The logic seems sound. Your trusted director always has your back. Another director has become increasingly difficult to manage as your startup missed goals over the past few quarters.
Why put the bridge round at risk if the account can be saved?
Three days later, the trusted director accidentally discloses the rescue plan on a full Board call.
When the rest of the Board finds out, the reaction is explosive. The fallout isn't just about the lost revenue anymore. It becomes about your glaring breach of trust right before a critical funding round.
It is also a direct hit to the excluded directors' pride. Early access to bad news is a strict proxy for leverage and power in the venture capital world. Keeping secrets in the boardroom ensures paranoia replaces partnership.

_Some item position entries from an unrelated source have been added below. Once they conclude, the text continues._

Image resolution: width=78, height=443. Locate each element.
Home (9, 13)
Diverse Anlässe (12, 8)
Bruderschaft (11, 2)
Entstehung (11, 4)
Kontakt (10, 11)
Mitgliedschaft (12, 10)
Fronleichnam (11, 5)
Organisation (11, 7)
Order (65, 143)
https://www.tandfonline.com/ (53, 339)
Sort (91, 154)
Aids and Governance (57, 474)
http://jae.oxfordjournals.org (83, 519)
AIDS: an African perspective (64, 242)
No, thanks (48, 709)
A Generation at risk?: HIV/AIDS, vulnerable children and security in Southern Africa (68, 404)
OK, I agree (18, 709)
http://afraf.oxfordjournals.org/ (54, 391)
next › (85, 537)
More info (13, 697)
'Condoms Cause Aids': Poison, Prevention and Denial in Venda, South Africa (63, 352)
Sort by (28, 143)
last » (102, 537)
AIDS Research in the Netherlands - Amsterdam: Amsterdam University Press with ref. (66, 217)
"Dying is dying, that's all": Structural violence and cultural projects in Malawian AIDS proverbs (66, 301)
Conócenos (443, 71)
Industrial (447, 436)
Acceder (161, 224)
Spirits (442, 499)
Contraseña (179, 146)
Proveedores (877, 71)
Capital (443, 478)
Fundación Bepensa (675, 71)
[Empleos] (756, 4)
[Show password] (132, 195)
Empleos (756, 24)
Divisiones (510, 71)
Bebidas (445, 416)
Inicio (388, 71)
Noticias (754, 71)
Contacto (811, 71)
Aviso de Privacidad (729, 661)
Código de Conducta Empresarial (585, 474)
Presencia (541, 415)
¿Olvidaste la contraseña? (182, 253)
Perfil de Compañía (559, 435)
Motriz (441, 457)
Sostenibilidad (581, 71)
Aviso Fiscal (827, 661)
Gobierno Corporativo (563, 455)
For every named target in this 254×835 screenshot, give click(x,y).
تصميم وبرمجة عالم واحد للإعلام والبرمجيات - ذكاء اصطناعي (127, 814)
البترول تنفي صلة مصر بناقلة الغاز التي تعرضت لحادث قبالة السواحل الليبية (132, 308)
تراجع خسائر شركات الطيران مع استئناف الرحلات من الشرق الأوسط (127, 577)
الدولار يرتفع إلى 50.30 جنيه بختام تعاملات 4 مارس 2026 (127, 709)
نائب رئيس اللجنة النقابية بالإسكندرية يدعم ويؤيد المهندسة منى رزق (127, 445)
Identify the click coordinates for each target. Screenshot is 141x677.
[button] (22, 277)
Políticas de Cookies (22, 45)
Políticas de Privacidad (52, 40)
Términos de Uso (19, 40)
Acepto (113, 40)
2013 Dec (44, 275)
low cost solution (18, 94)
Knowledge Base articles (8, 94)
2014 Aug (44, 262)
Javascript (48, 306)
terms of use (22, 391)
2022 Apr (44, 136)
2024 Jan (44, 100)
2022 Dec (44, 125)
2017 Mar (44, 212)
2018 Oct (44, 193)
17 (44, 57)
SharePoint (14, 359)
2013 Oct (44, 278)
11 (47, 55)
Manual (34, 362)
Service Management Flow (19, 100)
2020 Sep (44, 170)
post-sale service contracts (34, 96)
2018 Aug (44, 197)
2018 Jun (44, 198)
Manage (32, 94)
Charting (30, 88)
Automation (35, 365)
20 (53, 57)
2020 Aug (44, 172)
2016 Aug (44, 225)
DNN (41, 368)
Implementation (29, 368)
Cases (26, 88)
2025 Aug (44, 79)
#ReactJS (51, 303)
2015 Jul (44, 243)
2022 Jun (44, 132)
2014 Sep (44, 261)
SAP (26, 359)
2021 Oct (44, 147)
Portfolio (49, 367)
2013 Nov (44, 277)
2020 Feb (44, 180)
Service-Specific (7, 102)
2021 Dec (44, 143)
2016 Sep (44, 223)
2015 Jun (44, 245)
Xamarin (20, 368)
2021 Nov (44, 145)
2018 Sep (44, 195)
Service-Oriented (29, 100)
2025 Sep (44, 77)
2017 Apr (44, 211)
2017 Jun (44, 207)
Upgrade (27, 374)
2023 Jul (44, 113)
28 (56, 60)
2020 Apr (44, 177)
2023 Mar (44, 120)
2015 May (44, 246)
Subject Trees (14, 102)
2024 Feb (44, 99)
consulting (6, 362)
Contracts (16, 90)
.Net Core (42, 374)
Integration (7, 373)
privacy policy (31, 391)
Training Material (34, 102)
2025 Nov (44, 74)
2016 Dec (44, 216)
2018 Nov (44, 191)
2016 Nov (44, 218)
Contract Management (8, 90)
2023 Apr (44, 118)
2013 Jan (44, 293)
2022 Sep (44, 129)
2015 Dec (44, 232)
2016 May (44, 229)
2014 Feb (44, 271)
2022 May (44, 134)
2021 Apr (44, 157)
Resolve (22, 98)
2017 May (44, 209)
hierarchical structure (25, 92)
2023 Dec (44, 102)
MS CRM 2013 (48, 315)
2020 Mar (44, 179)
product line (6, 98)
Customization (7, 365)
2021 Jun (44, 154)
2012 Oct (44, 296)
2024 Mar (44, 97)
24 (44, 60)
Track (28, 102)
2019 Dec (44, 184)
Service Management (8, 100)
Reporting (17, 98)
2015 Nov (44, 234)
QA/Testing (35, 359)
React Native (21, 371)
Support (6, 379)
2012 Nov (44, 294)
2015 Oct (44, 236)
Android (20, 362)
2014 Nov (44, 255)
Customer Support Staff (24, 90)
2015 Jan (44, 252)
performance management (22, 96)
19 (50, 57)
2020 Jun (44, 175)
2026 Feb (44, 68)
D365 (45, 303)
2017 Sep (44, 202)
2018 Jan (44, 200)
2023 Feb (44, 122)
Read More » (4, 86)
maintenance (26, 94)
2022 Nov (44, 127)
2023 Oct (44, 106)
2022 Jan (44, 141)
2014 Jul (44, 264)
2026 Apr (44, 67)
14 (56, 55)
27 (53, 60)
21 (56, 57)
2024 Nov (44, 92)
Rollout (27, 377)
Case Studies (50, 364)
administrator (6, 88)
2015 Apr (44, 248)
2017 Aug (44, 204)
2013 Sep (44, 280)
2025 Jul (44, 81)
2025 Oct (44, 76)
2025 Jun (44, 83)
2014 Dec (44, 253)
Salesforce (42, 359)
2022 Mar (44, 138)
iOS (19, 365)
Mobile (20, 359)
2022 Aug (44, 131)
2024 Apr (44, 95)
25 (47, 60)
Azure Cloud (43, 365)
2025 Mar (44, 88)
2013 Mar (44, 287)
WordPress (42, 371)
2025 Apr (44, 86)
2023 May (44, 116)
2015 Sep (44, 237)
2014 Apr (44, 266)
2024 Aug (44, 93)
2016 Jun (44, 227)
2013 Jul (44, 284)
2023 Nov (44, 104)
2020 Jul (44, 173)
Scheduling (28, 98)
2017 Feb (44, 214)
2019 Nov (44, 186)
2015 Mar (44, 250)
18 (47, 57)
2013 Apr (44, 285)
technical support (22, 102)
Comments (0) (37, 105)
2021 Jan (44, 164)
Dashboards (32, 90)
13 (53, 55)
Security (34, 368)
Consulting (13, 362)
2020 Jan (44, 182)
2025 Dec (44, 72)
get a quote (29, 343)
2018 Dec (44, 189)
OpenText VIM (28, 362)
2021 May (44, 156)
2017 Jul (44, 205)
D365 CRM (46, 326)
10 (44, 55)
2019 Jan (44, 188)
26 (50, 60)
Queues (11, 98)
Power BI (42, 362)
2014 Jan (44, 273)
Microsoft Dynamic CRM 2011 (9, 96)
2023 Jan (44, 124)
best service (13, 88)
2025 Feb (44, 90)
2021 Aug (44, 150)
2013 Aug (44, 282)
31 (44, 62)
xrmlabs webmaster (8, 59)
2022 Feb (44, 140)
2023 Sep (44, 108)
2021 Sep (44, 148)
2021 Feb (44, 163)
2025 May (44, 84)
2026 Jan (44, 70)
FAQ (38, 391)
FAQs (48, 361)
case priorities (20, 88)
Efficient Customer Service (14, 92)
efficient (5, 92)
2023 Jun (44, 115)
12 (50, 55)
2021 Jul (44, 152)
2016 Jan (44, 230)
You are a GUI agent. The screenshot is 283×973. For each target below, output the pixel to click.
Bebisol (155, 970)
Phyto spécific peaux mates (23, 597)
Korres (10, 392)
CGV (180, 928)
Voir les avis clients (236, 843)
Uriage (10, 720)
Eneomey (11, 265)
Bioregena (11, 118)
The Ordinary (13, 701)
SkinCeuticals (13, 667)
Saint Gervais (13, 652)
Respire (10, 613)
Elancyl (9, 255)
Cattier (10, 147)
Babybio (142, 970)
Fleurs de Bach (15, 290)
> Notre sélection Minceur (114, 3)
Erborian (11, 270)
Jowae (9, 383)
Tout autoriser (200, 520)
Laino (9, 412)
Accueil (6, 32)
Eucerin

Every founder has to deal with complex board dynamics. Some directors are more supportive than others. When critical decisions arise, you might find yourself counting votes and trying to find a way forward.
That's fine. But here's the key.
You build influence after you share the news, not before. Here's how to avoid this mistake.
👉 Adopt radical transparency: Commit to a strict policy where every director receives the same information at the same time. Communicate in writing via email, and document important updates through written minutes circulated after every board meeting.
👉 Handle emotional reactions post-disclosure. Manage the fallout through one-on-one phone calls immediately after the group communication. Engage the most supportive directors to help rally hold-outs, answer hard questions from skeptics, and accept reasonable feedback.
👉 Count the votes. Understand the specific director and preferred investor rights required to block certain decisions. It is not necessary to convince every director on every issue, but you should enter every formal board meeting already knowing how the vote will go based on those follow-up calls.
Don't fall into the selective disclosure trap. There are far too many risks. Share difficult news simultaneously. Count your votes, seek alignment, and stay in control of your startup's destiny.